生活保護の市民の一部に市が誤って多く支給した支援金 総額約3,000万円の返還要請を取りやめる方針示す 秋田市
秋田市は、生活保護を受ける市民の一部に誤って多く支給し、対象者に返還を求めていた支援金について、返還の要請を取りやめる方針を明らかにしました。
市が現在返還を求めている額は約3,000万円に上っていて、県が一部の市民への返還要請を取り消すべきと決めたことを踏まえた判断です。
これは、秋田市の沼谷市長が返還要請の取り消しを求めてきた市民団体と29日、面会した中で明らかにしたものです。
沼谷市長
「返還を求めていくということ自体が、生活保護制度、あるいは日本国憲法の趣旨に合わない」「分割であっても少額であっても、(返還を)求めていくことが、その方の現状における生活、最低限の生活、憲法の保障する最低限度の生活というものを損なう恐れがあるのではないかと」
秋田市は、生活保護を受ける市民のうち、障害がある人に追加で支給する障害者加算と呼ばれる支援金を約5年間、誤って多く支払っていたことを、おととし明らかにしていました。
市が誤って多く支払っていたのは120人分で、総額は約8,100万円です。
対象者のうち3人が県に対し返還が妥当かどうか判断を求めたところ、県は今月、返還要請が違法であると結論づけたことから、市は3人への返還要請を取り消すことを決めていました。
市はこのほか、多く支払った分を生活に欠かせない費用に充てたと判断した対象者36人にも返還を求めていませんでした。
ただ、当初の対象者全体の6割あまり、76人については総額約3,000万円の返還を求めていて、対象者の中にはすでに返還した人もいます。

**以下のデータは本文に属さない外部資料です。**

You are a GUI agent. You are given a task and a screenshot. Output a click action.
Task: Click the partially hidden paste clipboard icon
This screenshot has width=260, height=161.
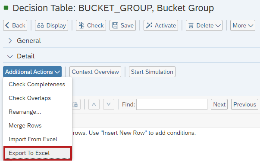[76, 104]
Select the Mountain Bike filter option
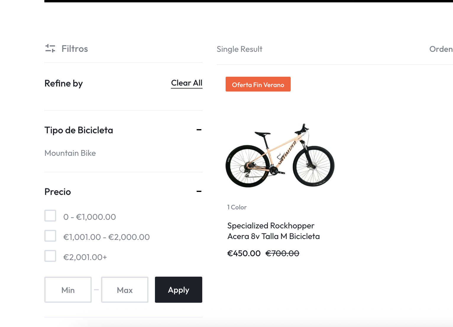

市は今後、1か月から2か月程度かけて返還を取り消すための手続きを行うことにしていて、既に市に返還した人についても、対象者に戻す措置をとる方針です。
秋田生活と健康を守る会 後藤和夫会長
「もう1か月ないし2か月、きちんとした手続きを踏むために期間はかかるようですが、そのあかつきには、本当にみんなで喜べるようなきちんとした判断を聞きたいというふうに思っております」
また、支援を行ってきた団体は、市に対し、返還する必要性がなくなる対象者への誹謗中傷が起こらないような対応策も検討するよう求めました。